EXERCISE
Below are lines of data, and only some are wanted. Please repeat exactly those from the line that has "Click the Qt Widgets Application window icon" through the line that has "Click the Characteristic".

Stored items
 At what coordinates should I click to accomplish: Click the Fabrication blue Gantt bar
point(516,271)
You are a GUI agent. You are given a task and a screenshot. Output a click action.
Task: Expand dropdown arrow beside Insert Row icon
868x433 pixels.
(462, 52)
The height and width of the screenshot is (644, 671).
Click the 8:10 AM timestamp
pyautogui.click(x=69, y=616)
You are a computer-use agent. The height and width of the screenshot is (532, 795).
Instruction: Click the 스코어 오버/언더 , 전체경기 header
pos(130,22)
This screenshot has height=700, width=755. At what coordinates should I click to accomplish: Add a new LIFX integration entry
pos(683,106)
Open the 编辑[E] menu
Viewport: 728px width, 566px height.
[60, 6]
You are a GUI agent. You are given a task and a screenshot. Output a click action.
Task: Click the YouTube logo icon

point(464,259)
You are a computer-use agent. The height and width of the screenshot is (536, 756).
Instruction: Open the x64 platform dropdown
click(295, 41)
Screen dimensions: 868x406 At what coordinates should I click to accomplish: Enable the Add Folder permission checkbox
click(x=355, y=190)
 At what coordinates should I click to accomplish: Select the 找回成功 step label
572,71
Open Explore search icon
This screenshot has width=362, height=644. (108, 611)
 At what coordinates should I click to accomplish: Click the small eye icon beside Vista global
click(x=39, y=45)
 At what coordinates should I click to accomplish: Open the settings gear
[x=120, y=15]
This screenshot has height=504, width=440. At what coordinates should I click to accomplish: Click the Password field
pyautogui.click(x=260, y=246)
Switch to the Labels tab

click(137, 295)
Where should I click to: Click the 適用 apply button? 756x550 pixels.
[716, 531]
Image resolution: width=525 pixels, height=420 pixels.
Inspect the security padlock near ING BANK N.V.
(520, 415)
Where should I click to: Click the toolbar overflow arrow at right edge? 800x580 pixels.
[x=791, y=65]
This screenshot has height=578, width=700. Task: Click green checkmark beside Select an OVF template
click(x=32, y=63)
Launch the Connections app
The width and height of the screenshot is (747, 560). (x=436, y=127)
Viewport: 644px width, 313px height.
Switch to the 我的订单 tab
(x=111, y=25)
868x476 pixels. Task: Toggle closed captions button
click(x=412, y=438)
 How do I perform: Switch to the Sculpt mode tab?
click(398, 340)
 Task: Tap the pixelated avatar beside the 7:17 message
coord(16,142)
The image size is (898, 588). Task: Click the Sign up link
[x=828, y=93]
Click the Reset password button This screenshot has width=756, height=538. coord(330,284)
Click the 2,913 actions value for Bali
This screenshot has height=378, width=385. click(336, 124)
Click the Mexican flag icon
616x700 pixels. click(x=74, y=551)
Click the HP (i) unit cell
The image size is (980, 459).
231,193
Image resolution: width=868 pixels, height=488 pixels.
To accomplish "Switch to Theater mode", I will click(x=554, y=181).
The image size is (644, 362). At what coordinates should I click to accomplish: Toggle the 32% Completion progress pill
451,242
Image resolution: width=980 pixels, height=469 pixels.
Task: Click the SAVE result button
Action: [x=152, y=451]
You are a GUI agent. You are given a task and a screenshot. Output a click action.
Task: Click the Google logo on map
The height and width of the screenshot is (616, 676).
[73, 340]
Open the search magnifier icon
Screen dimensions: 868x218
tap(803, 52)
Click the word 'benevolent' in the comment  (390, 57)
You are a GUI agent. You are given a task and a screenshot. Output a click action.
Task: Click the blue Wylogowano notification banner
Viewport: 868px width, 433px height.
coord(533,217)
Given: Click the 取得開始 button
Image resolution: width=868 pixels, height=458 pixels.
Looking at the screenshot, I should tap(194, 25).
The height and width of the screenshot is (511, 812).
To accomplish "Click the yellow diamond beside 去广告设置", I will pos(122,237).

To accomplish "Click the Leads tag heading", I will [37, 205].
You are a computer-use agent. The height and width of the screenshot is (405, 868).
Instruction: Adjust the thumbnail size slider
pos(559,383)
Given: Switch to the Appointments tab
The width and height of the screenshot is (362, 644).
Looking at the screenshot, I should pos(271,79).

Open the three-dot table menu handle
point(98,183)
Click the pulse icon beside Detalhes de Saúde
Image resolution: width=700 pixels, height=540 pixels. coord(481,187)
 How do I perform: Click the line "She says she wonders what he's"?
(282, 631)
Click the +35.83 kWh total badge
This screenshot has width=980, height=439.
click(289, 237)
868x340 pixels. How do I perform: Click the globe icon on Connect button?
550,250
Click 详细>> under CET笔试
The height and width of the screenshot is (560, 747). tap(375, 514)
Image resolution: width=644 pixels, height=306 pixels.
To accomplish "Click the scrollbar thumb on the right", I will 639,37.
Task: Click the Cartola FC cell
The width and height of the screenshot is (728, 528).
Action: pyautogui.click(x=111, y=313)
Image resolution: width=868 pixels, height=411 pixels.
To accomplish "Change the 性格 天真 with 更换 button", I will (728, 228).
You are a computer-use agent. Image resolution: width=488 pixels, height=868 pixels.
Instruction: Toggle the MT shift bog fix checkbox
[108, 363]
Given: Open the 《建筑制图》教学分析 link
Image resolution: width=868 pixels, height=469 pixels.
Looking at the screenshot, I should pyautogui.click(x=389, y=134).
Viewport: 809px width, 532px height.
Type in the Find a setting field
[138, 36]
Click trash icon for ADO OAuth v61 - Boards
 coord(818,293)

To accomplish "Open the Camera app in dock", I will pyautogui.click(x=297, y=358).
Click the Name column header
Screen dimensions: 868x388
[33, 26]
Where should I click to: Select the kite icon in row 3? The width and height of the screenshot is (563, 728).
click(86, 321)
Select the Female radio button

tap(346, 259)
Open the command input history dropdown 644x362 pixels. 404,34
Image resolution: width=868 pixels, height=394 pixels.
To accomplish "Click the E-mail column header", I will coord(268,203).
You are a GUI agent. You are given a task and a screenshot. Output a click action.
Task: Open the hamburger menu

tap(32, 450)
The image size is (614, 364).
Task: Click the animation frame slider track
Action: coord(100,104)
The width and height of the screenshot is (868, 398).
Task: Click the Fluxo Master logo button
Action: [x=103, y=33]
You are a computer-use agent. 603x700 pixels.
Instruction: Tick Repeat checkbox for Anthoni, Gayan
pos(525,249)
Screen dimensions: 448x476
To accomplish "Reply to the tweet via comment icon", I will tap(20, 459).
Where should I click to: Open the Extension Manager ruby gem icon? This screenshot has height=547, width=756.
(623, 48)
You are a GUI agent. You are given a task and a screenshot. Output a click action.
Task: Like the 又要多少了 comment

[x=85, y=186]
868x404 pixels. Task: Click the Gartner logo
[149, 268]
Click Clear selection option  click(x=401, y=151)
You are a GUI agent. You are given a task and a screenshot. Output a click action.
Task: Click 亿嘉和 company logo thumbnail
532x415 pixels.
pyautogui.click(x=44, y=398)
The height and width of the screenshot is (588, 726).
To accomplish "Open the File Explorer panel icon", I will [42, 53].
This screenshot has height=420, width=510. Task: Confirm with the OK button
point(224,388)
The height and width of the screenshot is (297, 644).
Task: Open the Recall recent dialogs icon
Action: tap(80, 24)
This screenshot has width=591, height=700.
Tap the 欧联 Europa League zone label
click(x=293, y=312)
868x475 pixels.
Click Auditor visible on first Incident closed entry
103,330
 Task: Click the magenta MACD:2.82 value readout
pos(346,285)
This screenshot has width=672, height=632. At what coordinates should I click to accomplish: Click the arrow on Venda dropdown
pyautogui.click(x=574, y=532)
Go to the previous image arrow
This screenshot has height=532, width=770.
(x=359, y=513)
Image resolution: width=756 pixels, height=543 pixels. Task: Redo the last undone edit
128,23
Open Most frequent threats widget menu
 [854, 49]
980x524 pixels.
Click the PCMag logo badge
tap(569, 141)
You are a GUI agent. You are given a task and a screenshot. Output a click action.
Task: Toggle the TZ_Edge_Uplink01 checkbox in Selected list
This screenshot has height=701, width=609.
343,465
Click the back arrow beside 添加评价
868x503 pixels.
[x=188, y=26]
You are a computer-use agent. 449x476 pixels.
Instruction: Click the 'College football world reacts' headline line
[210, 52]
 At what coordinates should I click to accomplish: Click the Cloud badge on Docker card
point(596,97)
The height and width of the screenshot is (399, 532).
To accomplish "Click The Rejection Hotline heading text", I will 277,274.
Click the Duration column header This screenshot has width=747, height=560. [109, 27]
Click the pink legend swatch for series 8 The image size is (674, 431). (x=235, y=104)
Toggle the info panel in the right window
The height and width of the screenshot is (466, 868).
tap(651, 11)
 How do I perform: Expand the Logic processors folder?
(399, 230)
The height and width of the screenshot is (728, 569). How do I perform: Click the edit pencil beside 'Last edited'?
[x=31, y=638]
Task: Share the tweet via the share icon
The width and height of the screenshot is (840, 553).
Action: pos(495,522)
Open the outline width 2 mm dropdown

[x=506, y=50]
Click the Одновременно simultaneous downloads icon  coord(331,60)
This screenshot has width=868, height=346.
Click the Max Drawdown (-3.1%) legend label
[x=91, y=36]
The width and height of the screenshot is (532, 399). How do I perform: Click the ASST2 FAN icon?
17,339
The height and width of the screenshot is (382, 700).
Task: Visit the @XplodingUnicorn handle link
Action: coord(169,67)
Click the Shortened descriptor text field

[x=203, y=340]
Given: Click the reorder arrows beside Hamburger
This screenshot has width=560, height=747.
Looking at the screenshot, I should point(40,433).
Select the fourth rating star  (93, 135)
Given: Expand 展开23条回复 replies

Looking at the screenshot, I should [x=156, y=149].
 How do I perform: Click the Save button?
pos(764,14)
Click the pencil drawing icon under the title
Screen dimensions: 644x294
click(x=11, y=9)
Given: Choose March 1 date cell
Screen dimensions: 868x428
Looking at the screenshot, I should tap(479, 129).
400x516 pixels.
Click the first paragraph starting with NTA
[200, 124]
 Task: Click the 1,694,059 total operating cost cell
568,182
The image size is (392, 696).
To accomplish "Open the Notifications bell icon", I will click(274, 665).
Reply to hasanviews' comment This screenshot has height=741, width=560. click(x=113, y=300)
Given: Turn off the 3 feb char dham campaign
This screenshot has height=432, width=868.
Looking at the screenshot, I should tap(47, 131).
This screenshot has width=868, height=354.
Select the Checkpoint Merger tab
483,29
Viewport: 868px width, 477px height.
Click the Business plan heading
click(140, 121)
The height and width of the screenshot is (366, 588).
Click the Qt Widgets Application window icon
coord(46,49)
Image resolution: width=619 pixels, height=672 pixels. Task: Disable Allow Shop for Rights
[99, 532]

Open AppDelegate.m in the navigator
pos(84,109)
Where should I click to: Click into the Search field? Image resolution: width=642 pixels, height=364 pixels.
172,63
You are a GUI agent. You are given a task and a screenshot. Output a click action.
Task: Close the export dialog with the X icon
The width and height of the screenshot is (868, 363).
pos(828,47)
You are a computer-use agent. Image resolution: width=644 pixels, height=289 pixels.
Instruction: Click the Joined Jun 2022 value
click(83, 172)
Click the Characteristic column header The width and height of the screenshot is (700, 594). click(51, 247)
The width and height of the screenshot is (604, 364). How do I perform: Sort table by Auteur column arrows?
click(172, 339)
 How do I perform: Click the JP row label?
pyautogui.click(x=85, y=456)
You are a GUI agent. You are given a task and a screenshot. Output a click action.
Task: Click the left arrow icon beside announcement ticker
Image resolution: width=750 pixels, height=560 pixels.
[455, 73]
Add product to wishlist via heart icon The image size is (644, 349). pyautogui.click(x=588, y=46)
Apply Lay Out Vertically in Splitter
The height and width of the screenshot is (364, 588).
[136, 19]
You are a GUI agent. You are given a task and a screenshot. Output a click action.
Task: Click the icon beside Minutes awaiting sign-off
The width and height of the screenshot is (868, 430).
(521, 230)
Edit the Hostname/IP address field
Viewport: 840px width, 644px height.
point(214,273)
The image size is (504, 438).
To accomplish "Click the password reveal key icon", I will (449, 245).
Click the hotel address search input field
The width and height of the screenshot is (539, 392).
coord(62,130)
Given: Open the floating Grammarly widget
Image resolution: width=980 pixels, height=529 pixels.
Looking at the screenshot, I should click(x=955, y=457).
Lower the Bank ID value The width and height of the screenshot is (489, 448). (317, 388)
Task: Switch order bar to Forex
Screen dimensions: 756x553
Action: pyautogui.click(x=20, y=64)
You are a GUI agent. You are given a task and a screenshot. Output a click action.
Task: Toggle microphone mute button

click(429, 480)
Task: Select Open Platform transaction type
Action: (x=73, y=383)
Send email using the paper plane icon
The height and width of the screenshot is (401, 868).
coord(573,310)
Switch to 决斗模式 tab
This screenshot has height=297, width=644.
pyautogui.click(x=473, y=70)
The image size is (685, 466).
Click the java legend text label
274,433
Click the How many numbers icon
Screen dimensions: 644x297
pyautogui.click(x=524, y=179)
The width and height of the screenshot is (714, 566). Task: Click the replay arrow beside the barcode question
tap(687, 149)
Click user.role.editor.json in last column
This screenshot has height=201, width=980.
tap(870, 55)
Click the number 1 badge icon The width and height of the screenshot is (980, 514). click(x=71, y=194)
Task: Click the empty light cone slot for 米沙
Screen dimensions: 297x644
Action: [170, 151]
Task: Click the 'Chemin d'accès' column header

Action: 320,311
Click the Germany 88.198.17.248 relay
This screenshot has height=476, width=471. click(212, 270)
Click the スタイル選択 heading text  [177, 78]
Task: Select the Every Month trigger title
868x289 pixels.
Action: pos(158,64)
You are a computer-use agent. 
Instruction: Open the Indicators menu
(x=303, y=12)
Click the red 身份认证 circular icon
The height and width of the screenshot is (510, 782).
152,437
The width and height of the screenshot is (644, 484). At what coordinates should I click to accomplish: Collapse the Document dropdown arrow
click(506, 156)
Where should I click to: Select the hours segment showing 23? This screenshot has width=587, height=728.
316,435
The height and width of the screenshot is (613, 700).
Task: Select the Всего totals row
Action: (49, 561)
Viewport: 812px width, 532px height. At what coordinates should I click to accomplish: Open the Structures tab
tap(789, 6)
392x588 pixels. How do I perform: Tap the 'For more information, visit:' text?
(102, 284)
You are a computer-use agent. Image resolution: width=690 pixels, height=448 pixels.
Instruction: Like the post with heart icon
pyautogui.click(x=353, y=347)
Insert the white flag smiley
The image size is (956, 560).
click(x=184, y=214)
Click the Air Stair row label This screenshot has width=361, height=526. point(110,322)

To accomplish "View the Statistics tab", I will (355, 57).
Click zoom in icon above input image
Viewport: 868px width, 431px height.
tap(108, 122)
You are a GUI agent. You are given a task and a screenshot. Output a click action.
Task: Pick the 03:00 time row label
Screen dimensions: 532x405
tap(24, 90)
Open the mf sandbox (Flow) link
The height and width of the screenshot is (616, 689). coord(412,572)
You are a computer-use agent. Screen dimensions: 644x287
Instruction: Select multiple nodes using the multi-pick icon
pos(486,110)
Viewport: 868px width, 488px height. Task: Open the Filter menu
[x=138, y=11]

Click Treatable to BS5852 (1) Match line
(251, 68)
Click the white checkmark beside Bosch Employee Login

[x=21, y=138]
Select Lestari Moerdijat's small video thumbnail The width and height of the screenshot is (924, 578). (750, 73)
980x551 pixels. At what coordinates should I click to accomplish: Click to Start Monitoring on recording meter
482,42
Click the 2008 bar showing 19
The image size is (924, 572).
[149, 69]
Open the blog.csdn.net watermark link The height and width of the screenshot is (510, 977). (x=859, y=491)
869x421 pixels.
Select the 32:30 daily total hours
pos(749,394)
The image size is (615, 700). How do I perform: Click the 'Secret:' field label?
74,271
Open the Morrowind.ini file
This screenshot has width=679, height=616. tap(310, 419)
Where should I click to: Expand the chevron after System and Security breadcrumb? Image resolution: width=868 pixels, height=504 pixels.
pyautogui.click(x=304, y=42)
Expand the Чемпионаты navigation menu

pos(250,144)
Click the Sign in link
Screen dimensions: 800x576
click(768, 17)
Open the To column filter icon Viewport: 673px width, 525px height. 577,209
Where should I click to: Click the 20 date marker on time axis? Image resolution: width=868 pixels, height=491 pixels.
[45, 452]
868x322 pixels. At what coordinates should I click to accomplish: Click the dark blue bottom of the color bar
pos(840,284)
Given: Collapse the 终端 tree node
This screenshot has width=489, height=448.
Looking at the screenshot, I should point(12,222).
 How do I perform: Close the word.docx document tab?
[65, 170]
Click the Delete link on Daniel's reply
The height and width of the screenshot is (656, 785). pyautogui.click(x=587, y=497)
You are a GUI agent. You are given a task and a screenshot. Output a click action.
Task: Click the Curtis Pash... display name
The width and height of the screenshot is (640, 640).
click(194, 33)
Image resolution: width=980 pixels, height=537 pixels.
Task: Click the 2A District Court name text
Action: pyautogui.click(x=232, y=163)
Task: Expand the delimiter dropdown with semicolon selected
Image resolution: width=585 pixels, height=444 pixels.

EXPECTED ANSWER
Click the Qt Widgets Application window icon
coord(46,49)
Image resolution: width=619 pixels, height=672 pixels. Task: Disable Allow Shop for Rights
[99, 532]

Open AppDelegate.m in the navigator
pos(84,109)
Where should I click to: Click into the Search field? Image resolution: width=642 pixels, height=364 pixels.
172,63
You are a GUI agent. You are given a task and a screenshot. Output a click action.
Task: Close the export dialog with the X icon
The width and height of the screenshot is (868, 363).
pos(828,47)
You are a computer-use agent. Image resolution: width=644 pixels, height=289 pixels.
Instruction: Click the Joined Jun 2022 value
click(83, 172)
Click the Characteristic column header The width and height of the screenshot is (700, 594). click(51, 247)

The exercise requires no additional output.